Another complication of GERD is a condition called Barrett's esophagus (BE). Hagan says that the stomach acid can cause cells in the linings of the esophagus over time to look more similar to the stomach lining. This cellular change may result in a rare form of esophageal carcinoma. The Mayo Clinic states that BE is more prevalent in the following areas:
According to the American Cancer Society, Esophageal Cancer is a relatively uncommon form of cancer. It accounts for just 1% of all diagnosed cancers in America. According to an article published in 2019, in Journal of Gastroenterology, the incidence of esophageal carcinoma (a type of esophageal tumor) has increased over the last few decades.
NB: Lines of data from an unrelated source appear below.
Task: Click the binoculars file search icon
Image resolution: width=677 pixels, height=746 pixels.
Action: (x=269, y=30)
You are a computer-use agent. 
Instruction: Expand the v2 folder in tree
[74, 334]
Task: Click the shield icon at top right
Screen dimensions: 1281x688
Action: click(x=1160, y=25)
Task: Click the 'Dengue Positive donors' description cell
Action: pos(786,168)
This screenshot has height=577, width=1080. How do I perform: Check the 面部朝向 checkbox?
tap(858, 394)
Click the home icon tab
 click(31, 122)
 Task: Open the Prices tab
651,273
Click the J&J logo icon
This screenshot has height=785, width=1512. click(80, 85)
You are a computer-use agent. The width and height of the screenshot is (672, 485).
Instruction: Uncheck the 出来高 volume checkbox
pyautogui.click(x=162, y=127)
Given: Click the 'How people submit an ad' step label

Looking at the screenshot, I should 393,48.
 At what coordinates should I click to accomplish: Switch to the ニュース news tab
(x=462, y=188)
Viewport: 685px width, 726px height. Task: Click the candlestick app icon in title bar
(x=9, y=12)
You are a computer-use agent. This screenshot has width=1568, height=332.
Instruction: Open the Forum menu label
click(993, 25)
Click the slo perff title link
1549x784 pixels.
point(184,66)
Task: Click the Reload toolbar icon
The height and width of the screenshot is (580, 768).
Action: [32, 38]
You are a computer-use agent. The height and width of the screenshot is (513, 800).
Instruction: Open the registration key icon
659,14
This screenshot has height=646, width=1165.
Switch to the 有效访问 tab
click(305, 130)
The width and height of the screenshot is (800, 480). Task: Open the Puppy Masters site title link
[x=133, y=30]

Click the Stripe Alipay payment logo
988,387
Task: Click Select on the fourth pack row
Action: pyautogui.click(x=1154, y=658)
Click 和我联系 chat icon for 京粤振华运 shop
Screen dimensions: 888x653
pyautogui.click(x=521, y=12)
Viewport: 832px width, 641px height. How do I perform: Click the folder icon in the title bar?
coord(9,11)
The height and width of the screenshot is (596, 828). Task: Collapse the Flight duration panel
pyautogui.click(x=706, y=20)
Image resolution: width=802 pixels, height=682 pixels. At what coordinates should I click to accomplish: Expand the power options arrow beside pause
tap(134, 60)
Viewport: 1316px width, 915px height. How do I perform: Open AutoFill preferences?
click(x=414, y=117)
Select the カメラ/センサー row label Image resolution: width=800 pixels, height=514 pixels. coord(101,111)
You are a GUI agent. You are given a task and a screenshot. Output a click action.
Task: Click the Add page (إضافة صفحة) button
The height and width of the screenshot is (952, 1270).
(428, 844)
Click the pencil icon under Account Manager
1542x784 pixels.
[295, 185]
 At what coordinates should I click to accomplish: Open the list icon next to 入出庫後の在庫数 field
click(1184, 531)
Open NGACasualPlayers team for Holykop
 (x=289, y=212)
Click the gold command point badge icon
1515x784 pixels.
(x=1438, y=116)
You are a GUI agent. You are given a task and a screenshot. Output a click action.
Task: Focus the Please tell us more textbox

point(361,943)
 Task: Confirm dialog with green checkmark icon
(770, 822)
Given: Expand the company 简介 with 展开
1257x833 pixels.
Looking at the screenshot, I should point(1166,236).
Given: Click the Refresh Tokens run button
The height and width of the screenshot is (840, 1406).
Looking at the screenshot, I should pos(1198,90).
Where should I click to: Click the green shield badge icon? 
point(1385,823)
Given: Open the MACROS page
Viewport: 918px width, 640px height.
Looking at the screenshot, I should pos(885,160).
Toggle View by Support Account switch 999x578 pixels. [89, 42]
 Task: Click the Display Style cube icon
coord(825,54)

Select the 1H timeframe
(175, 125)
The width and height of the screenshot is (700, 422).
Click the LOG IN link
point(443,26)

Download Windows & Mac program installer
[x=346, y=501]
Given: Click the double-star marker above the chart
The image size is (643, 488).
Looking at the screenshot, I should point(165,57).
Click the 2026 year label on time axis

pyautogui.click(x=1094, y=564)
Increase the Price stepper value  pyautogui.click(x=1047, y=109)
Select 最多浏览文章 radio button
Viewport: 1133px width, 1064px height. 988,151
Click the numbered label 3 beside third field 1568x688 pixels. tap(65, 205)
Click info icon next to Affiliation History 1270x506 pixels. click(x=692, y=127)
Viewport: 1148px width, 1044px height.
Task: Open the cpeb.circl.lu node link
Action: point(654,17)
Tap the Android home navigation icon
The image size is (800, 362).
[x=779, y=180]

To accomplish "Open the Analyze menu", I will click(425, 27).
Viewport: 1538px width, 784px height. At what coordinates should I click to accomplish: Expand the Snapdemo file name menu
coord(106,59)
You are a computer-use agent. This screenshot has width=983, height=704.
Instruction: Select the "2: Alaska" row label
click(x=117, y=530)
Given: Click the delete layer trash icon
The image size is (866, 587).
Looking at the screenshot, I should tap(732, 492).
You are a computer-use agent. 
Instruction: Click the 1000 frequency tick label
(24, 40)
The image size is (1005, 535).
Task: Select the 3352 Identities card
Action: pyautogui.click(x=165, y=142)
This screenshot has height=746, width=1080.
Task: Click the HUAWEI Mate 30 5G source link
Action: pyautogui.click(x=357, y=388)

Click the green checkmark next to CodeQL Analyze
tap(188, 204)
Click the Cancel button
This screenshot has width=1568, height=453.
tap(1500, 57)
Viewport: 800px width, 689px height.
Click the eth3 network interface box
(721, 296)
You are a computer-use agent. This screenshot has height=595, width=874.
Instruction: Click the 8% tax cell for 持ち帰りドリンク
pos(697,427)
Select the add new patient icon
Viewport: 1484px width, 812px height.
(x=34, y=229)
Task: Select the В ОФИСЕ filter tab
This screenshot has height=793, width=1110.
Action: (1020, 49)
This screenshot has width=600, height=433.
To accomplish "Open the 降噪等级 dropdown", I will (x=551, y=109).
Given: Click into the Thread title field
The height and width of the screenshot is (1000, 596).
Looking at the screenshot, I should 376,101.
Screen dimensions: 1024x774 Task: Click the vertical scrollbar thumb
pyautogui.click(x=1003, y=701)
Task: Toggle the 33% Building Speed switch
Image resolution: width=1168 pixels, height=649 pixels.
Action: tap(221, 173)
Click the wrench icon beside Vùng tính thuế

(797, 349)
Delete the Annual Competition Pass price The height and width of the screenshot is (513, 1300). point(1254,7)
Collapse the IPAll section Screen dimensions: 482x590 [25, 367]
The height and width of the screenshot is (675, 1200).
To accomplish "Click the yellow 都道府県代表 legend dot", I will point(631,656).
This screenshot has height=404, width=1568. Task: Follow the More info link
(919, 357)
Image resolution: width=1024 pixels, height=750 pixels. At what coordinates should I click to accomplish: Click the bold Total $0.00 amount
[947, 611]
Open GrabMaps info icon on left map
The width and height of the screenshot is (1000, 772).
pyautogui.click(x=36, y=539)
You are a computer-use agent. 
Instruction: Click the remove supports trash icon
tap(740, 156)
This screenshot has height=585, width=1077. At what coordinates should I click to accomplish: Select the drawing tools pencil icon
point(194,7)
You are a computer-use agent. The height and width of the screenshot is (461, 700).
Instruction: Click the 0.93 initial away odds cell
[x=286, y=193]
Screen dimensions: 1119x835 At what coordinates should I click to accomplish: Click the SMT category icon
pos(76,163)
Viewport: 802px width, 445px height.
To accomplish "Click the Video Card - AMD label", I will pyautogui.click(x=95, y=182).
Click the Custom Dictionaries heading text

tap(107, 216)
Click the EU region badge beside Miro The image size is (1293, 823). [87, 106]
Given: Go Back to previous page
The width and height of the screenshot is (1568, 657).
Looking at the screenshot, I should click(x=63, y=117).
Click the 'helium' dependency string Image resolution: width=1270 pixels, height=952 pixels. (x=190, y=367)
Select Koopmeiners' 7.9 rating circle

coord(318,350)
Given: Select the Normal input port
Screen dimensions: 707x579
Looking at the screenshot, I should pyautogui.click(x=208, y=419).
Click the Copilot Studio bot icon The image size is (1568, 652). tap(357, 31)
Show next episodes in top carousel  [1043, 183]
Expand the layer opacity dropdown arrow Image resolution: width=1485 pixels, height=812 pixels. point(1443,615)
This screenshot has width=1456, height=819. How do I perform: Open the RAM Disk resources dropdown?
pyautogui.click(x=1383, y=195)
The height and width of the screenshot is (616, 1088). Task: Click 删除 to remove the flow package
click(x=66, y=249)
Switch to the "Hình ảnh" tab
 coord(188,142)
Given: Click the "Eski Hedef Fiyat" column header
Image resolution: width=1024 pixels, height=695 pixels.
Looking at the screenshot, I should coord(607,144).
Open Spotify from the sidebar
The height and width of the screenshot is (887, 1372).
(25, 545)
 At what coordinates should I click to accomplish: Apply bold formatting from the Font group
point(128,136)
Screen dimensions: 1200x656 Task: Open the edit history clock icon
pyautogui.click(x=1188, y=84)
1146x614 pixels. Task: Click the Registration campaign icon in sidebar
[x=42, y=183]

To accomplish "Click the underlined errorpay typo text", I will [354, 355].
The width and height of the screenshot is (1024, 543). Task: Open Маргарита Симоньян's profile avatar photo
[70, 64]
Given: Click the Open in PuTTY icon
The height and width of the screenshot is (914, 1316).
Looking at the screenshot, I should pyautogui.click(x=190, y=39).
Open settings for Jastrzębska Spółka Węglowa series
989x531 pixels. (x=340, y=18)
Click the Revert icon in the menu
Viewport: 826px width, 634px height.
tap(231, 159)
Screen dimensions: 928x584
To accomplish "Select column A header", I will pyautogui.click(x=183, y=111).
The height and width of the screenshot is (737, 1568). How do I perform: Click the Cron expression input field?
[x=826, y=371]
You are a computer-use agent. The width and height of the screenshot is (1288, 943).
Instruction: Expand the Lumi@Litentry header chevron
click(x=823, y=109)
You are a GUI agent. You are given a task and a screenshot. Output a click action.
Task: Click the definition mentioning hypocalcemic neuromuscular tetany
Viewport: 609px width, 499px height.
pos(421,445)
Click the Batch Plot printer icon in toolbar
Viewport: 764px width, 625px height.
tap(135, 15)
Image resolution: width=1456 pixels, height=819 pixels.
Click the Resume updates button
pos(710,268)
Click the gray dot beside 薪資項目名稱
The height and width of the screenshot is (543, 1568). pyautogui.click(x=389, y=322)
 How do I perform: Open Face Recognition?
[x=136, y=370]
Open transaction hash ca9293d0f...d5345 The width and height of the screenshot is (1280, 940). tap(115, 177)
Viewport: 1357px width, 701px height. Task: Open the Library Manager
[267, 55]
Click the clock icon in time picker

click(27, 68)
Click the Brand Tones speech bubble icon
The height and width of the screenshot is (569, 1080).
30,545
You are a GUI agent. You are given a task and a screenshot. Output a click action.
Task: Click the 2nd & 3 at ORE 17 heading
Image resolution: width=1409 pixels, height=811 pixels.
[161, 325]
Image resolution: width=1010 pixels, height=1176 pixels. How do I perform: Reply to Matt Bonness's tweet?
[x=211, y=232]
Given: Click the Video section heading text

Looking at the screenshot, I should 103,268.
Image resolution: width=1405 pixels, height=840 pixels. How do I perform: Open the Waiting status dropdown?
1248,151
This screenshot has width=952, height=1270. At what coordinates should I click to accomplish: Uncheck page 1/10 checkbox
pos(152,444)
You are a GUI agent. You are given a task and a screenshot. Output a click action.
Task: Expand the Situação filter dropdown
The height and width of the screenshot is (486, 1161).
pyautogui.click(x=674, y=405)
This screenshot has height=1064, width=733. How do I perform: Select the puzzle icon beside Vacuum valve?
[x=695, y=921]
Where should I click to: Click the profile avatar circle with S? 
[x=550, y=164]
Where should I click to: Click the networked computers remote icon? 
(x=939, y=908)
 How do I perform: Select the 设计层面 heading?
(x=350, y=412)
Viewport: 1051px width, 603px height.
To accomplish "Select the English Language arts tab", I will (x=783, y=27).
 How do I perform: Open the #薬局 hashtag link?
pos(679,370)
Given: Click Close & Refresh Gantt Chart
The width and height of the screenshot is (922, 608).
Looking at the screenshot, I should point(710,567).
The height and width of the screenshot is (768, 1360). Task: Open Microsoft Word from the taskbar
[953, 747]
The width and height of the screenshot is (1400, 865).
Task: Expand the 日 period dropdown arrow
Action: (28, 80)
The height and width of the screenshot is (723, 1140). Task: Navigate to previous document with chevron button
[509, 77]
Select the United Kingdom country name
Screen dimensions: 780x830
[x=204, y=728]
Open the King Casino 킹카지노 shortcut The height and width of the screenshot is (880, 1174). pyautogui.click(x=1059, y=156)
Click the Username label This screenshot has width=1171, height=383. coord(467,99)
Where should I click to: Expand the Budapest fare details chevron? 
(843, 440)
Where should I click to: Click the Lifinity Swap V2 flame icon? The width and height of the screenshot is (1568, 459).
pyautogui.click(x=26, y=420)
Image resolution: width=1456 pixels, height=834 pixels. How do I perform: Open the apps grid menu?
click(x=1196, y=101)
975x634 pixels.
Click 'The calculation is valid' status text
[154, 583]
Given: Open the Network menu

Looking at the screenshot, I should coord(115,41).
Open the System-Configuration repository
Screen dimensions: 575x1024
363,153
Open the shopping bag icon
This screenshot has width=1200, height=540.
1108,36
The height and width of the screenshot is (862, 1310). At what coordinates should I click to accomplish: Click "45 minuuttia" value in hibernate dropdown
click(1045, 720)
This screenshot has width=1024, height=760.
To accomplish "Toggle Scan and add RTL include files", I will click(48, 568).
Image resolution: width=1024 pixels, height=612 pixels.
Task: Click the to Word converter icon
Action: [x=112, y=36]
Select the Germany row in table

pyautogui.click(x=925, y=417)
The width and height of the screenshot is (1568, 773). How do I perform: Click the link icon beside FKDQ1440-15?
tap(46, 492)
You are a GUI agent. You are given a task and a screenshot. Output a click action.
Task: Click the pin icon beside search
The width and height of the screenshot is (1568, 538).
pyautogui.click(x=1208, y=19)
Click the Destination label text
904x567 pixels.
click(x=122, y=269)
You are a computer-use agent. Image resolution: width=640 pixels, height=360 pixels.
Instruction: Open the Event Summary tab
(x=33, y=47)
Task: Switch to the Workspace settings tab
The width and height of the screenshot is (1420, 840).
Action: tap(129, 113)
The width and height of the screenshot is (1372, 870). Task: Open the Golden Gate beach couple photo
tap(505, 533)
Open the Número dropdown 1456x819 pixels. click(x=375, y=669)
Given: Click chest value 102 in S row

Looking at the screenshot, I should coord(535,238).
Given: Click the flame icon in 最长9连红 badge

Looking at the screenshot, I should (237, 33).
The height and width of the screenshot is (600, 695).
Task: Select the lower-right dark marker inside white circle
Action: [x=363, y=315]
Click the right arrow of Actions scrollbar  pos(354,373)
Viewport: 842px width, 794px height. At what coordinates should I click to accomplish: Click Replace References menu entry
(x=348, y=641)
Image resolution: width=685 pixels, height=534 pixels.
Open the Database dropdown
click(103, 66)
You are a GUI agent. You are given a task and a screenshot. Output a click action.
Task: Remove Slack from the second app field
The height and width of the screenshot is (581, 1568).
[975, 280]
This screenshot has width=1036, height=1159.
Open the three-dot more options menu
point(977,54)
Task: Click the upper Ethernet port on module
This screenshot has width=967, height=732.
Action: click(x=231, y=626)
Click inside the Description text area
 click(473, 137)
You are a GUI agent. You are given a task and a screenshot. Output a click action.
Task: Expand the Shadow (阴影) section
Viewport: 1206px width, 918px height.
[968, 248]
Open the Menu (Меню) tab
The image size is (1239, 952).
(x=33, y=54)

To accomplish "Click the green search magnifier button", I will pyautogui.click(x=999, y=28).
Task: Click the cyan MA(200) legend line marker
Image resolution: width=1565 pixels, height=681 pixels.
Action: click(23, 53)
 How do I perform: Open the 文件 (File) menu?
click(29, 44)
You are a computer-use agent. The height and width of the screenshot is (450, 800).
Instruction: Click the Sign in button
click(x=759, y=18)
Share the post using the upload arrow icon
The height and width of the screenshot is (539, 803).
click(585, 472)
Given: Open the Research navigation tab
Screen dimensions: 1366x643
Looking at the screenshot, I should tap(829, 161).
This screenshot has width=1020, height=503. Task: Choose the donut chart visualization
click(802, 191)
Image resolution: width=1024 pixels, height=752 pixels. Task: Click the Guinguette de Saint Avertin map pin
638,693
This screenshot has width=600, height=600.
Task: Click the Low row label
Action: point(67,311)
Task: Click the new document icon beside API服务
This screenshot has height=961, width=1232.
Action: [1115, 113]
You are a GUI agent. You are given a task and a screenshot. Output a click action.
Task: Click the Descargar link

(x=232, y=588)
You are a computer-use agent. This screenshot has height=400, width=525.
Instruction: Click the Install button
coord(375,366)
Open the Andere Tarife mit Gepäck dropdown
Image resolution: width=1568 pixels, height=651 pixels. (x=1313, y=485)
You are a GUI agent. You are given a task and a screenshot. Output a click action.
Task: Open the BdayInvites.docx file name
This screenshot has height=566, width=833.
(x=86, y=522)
A January 2021 study in Cancer Epidemiology, Bimarkers & Prevention, a publication of the American Association for Cancer Research, revealed that this type of cancer is increasing in young adults. Between 1975 to 2015, the average incidence rate for esophageal adenocarcinoma rose by 2.9 percent annually.
Hogan suggests that if you are diagnosed with BE your doctor might recommend surveillance endoscopies. They will conduct an endoscopy each month, to check how the esophagus heals.
It comes down to this: If heartburn is a problem, consult your doctor to determine the root cause. If you learn to treat GERD with lifestyle changes or medication, you can avoid more serious complications.